20, 1669 --England. Susannah Annesley is born the twenty-fifth child of Dr. Samuel Annesley. Her father is a non-conformist, but in her thirteenth year, Susannah will unite with the Church of England. In 1689, she will marry Mr. Samuel Wesley and will bear him nineteen children, among whom will be John and Charles. Nine of her children will die in their infancy and early childhood. She will rear the other ten for the glory of God, and this is how she did it:
      “In order to form the minds of children, the first thing to be done is to conquer the will and bring it to an obedient temper. To inform the understanding is a work of time ... but the subjugating the will is a thing which must be done at once and the sooner the better . . .. I insist upon conquering the will of children early because this is the only strong and rational foundation of a religious education . . .. When this is thoroughly done, then a child is capeable of being governed by the reason and piety of his parents . . .. As self-will is the root of all sin and misery, so whatever cherishes this in children insures their after wretchedness and irreligion.
     “The one grand impediment to our temporal and eternal happiness (is) this self-will; therefore no indulgence of it can be trivial, no denial unprofitable . . .. The parent who studies to subdue in his child works together with God . . . the parent who indulges it does the Devil’s work, makes religion impracticable, salvation unattainable, and does all that in him lies to damn his child, soul and body, forever.

 
 


 

     “By neglecting timely correction, children will contract a stubbornness and obstinacy which are hardly ever after conquered, and never without using such severity as would be as painful to me as to the child . . .. Whenever a child is corrected, he must be conquered, and this will be no hard matter to do if it be not grown headstrong by too much indulgence.”

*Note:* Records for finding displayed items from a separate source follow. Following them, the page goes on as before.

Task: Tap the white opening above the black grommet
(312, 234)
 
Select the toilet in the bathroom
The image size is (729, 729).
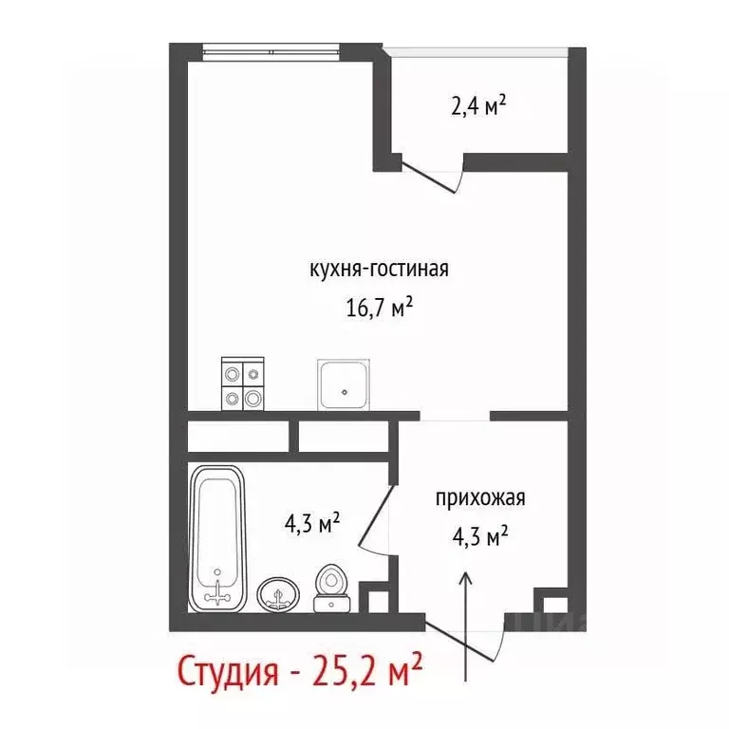pyautogui.click(x=331, y=588)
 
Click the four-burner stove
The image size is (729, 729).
pyautogui.click(x=241, y=383)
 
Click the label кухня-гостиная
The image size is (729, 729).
pyautogui.click(x=378, y=269)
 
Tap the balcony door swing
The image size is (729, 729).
pyautogui.click(x=432, y=176)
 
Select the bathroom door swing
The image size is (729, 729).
pyautogui.click(x=375, y=513)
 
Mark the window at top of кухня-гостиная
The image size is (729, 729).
pyautogui.click(x=271, y=48)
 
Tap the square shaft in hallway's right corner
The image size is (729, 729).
pyautogui.click(x=548, y=602)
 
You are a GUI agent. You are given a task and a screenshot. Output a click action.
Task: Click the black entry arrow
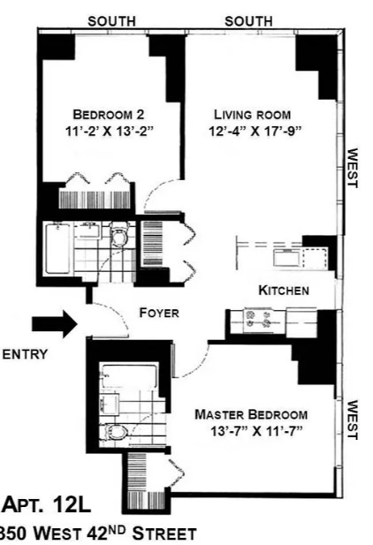click(x=55, y=324)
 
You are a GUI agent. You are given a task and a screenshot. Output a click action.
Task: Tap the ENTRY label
click(x=25, y=354)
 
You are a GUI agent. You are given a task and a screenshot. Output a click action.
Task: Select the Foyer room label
click(x=159, y=313)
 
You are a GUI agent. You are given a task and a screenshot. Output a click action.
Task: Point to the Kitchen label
click(x=284, y=291)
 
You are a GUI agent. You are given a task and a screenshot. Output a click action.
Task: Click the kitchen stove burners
click(x=258, y=320)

     Susannah Wesley started them reading by turning to Genesis 1:1. They were taught to spell the verse syllable by syllable, then word by word. They read it over and over before progressing to the next verse.

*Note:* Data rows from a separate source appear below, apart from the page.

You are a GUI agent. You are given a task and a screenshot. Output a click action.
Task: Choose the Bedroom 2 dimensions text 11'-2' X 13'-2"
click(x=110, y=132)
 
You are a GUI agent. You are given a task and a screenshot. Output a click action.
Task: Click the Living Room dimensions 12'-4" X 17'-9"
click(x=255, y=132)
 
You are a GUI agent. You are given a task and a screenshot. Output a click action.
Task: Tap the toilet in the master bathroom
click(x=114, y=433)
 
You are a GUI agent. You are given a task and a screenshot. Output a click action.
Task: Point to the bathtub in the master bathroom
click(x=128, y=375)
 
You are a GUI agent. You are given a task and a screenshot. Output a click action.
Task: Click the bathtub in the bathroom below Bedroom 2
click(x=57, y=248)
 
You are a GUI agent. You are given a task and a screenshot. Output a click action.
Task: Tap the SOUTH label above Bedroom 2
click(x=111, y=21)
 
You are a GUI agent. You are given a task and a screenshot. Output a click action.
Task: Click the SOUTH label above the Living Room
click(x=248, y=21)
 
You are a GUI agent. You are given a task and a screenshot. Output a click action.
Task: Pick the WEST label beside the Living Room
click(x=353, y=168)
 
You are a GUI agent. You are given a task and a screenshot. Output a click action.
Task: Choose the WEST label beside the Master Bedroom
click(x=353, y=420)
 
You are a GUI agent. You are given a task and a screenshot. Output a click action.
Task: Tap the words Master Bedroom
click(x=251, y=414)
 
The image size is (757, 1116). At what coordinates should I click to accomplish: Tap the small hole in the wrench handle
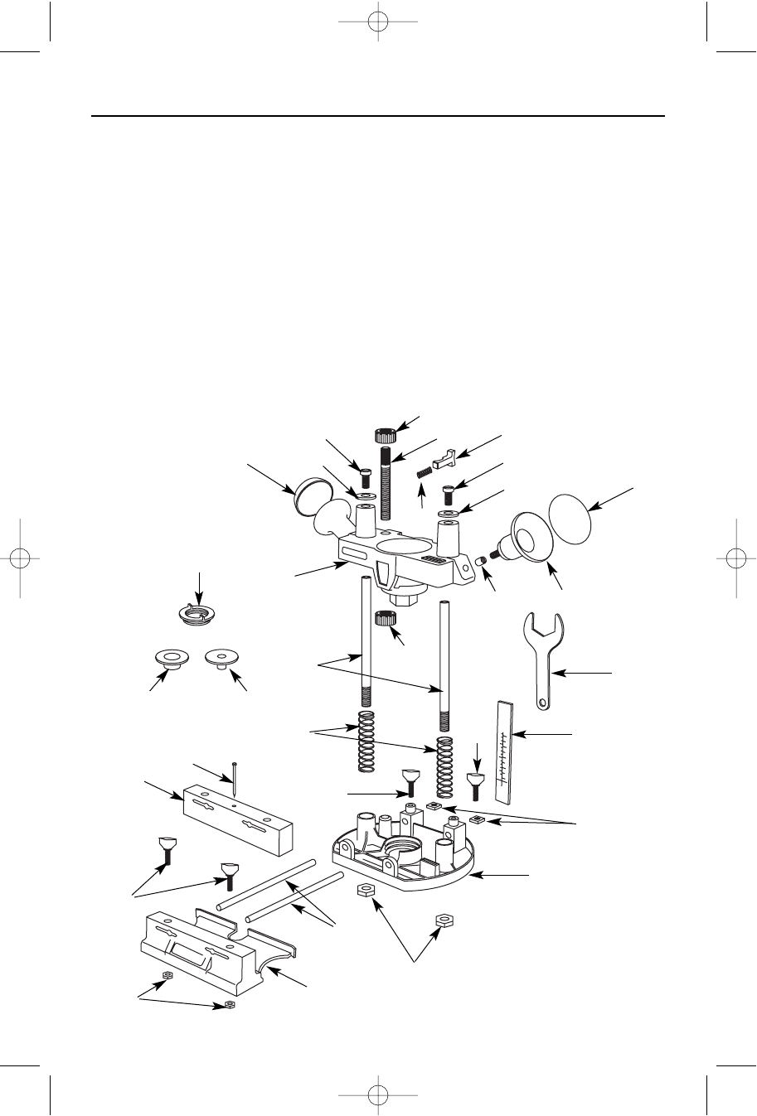point(542,703)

     She started a school for her family right in her home. School was never interrupted even by visitors, business, or even accidents in the family. Hymns opened and closed each teaching session. Perfect order was maintained. Rising and leaving the room was pardonable only for necessities. Within three months, her children were reputed to be better readers than most women are in their lifetime.
     Each evening following school, the children went two by two, the eldest went with the youngest who could speak. In their private rooms they read a chapter in the New Testament along with a Psalm. In the morning, the children followed the same fashion but read a chapter in the Old Testament and a Psalm.
     Private prayers were observed before breakfast or before they came into the presence of the family.
     She was successful because she was Impartial. She was no Rebekah having a favorite Jacob. But she was equally successful because she was careful to reach them before they knew how to talk. “Some parents talk of beginning the education of their children,” wrote Christopher Anderson. “The moment they were capeable of forming an idea, their education was already begun—the education of circumstances ...insensible education, which like insensible perspiration is of more constant and powerful effect, and of far more consequence to the habit than that which is direct and apparent. This education goes on at every instant of time; it goes on like time itself: you can neither stop it nor turn its course. ...Here then is one school from which there are no truants, and in which there are no holidays.”